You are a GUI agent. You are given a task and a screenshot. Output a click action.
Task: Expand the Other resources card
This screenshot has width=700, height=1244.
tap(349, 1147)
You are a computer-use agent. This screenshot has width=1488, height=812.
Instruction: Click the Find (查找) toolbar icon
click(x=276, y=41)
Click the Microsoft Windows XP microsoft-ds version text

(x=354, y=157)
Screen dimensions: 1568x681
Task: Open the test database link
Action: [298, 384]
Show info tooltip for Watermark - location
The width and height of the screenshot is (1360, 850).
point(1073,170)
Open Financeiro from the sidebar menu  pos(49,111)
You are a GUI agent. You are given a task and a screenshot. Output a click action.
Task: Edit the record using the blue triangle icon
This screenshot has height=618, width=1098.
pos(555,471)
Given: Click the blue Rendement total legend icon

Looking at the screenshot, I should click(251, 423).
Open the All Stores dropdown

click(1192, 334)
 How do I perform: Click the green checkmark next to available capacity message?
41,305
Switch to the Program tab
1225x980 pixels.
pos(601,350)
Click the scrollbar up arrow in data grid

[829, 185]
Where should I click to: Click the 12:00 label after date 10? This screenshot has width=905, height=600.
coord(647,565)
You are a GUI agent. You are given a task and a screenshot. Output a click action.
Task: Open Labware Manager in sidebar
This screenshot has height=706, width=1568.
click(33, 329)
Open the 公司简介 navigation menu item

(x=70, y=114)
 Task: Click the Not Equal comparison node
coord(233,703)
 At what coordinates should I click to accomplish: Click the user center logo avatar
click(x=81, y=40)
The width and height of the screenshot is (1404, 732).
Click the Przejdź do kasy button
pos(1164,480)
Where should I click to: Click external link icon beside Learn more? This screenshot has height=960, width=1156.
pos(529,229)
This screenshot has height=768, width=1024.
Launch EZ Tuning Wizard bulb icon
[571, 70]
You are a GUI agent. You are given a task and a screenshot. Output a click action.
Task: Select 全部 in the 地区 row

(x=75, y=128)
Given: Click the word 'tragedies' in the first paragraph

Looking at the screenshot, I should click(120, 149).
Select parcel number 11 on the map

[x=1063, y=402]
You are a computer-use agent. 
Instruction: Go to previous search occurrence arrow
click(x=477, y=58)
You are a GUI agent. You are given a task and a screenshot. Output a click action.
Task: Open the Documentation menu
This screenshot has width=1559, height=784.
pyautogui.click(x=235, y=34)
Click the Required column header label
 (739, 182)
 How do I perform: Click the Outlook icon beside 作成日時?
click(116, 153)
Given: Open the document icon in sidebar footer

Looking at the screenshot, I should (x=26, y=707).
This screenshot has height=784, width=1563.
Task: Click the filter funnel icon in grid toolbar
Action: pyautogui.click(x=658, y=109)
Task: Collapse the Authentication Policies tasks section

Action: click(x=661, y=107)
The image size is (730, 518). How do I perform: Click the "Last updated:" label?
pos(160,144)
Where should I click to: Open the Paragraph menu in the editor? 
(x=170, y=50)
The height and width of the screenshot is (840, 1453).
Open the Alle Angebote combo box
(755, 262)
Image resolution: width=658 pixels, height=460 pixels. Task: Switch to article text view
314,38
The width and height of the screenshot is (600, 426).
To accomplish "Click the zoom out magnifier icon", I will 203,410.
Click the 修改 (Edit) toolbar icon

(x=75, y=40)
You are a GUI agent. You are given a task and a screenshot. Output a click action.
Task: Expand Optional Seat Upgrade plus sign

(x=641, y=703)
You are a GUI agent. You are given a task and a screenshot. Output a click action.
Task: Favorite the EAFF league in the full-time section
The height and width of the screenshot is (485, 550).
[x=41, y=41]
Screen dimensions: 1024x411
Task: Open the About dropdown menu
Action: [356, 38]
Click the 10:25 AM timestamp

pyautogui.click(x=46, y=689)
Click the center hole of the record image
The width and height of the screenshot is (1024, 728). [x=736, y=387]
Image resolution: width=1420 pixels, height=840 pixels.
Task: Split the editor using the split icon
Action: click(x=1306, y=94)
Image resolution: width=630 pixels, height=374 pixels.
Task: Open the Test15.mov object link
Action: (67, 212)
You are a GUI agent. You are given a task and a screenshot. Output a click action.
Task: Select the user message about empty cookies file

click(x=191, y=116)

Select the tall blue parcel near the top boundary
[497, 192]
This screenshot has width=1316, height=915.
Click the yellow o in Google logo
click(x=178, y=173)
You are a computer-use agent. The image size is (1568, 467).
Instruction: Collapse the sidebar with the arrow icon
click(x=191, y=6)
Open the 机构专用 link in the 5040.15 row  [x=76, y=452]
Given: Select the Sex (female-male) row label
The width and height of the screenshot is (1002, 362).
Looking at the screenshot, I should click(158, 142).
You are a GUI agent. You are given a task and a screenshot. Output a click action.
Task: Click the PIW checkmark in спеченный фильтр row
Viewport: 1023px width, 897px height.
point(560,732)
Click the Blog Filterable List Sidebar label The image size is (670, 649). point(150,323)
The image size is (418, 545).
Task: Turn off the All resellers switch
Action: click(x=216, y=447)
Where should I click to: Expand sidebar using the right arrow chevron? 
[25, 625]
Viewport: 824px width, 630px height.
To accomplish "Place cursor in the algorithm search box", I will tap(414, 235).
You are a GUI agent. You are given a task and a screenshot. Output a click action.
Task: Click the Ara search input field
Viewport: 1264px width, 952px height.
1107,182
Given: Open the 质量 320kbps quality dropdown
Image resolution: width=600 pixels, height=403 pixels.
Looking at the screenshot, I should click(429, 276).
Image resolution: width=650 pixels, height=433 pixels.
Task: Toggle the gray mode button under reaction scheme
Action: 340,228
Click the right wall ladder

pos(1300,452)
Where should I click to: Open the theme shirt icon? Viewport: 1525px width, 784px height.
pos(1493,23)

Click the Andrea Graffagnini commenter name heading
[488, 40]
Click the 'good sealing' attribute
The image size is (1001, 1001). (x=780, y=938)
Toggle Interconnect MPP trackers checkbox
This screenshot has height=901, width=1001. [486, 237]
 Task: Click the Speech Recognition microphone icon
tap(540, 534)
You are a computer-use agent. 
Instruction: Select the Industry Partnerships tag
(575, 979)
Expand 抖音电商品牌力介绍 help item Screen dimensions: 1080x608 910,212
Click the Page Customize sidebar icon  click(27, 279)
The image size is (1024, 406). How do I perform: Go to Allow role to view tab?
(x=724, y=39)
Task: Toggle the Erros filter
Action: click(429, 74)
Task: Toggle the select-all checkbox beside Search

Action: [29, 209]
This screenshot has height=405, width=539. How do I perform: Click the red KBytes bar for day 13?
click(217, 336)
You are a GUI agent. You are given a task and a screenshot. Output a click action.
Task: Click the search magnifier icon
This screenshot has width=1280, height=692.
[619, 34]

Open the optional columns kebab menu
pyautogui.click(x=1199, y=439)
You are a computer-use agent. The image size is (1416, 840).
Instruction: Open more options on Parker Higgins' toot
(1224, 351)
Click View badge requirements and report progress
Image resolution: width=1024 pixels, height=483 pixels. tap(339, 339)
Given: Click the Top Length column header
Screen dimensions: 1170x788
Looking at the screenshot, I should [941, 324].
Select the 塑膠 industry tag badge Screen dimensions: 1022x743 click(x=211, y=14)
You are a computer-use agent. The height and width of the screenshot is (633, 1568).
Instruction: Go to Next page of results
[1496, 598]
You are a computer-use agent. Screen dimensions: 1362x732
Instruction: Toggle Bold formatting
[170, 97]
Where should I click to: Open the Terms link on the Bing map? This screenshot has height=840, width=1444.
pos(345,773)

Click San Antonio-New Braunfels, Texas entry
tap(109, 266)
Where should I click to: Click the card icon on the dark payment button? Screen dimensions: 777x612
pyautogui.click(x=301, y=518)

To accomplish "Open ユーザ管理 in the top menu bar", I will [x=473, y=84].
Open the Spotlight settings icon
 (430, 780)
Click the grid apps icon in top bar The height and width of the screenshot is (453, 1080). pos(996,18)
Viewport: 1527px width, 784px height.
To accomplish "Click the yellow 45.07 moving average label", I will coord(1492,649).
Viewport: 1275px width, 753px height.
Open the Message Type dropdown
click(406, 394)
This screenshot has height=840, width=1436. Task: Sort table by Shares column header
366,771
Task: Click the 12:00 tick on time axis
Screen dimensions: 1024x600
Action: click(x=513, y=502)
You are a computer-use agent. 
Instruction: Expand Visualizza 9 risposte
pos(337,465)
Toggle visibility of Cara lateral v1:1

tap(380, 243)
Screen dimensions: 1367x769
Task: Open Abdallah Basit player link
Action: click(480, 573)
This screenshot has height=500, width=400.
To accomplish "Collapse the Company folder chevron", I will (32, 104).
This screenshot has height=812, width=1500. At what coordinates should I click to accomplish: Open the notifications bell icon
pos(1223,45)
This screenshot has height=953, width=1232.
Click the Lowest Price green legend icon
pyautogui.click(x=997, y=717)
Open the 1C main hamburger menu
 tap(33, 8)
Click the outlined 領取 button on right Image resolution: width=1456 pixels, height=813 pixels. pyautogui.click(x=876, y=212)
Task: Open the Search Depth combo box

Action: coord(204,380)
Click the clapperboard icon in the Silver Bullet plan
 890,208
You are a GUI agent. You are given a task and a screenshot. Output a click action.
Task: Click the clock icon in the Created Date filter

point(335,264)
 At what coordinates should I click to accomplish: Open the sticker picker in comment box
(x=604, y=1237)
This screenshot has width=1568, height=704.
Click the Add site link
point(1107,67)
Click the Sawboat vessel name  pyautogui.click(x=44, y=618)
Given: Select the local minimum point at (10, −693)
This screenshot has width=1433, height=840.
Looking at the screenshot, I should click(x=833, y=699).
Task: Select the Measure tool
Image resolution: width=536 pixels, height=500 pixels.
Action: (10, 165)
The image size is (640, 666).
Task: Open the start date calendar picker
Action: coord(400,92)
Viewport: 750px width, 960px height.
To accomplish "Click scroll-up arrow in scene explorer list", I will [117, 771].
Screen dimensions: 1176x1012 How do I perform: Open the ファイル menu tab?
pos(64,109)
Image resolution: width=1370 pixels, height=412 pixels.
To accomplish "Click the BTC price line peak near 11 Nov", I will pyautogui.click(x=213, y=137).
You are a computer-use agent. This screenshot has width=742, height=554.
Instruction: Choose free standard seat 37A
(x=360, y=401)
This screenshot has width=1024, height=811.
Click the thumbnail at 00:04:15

..............................

**Problem details**
Write out the entries between the line containing "You are a computer-use agent. The height" and the line containing "will (32, 104).", inclusive, copying them exactly.

**Answer to the task**
You are a computer-use agent. The height and width of the screenshot is (633, 1568).
Instruction: Go to Next page of results
[1496, 598]
You are a computer-use agent. Screen dimensions: 1362x732
Instruction: Toggle Bold formatting
[170, 97]
Where should I click to: Open the Terms link on the Bing map? This screenshot has height=840, width=1444.
pos(345,773)

Click San Antonio-New Braunfels, Texas entry
tap(109, 266)
Where should I click to: Click the card icon on the dark payment button? Screen dimensions: 777x612
pyautogui.click(x=301, y=518)

To accomplish "Open ユーザ管理 in the top menu bar", I will [x=473, y=84].
Open the Spotlight settings icon
 (430, 780)
Click the grid apps icon in top bar The height and width of the screenshot is (453, 1080). pos(996,18)
Viewport: 1527px width, 784px height.
To accomplish "Click the yellow 45.07 moving average label", I will coord(1492,649).
Viewport: 1275px width, 753px height.
Open the Message Type dropdown
click(406, 394)
This screenshot has height=840, width=1436. Task: Sort table by Shares column header
366,771
Task: Click the 12:00 tick on time axis
Screen dimensions: 1024x600
Action: click(x=513, y=502)
You are a computer-use agent. 
Instruction: Expand Visualizza 9 risposte
pos(337,465)
Toggle visibility of Cara lateral v1:1

tap(380, 243)
Screen dimensions: 1367x769
Task: Open Abdallah Basit player link
Action: click(480, 573)
This screenshot has height=500, width=400.
To accomplish "Collapse the Company folder chevron", I will (32, 104).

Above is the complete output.